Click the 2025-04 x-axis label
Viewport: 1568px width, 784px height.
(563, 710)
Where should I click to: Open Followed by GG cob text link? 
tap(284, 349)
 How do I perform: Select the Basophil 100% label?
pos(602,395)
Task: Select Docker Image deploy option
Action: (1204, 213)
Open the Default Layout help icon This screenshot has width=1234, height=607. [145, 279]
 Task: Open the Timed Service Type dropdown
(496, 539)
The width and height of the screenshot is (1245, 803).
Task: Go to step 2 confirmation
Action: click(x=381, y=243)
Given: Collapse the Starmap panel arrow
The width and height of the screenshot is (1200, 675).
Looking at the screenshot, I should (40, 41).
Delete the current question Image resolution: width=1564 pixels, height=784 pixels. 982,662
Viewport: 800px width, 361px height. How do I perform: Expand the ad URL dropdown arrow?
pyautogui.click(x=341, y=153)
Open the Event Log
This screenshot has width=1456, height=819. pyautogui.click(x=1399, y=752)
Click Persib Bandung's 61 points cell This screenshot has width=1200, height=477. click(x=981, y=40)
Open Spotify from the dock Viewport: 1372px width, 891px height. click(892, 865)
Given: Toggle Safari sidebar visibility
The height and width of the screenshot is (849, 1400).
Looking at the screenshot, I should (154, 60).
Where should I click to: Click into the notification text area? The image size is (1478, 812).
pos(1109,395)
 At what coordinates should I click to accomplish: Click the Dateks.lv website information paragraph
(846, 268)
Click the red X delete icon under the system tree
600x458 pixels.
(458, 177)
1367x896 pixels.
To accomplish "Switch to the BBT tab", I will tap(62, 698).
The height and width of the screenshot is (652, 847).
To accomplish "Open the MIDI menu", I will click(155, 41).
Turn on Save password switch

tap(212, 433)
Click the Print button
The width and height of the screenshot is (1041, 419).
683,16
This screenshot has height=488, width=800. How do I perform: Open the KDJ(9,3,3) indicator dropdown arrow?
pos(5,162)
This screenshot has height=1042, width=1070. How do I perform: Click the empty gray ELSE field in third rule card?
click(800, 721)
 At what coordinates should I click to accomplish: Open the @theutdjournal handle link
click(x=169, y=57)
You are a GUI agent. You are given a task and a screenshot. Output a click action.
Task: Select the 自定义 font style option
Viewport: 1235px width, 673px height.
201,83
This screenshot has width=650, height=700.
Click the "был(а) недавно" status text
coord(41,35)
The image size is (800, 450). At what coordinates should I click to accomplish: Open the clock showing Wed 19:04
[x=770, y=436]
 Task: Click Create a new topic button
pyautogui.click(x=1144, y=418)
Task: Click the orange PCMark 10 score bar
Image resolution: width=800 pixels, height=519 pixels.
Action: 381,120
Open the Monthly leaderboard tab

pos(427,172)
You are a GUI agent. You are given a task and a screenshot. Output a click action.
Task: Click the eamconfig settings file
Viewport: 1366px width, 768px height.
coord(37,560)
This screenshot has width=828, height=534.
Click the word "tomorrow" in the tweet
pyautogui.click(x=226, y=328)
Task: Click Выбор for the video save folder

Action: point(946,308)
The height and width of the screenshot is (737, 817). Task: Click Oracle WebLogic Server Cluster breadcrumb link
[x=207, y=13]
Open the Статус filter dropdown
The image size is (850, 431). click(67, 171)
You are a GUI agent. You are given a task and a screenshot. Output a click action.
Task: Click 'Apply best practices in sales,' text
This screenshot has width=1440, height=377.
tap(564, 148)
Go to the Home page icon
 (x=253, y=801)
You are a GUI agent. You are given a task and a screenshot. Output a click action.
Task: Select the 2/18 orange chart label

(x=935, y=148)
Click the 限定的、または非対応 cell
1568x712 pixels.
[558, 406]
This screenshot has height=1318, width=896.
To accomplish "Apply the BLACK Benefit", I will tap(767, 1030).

### WRITTEN TASK
Can you arrange the entries from the line containing "The height and width of the screenshot is (737, 817)." through the line containing "(x=253, y=801)" as a numbered list, leaving out any blank lines?

### REPLY
1. The height and width of the screenshot is (737, 817). Task: Click Oracle WebLogic Server Cluster breadcrumb link
2. [x=207, y=13]
3. Open the Статус filter dropdown
4. The image size is (850, 431). click(67, 171)
5. You are a GUI agent. You are given a task and a screenshot. Output a click action.
6. Task: Click 'Apply best practices in sales,' text
7. This screenshot has width=1440, height=377.
8. tap(564, 148)
9. Go to the Home page icon
10.  (x=253, y=801)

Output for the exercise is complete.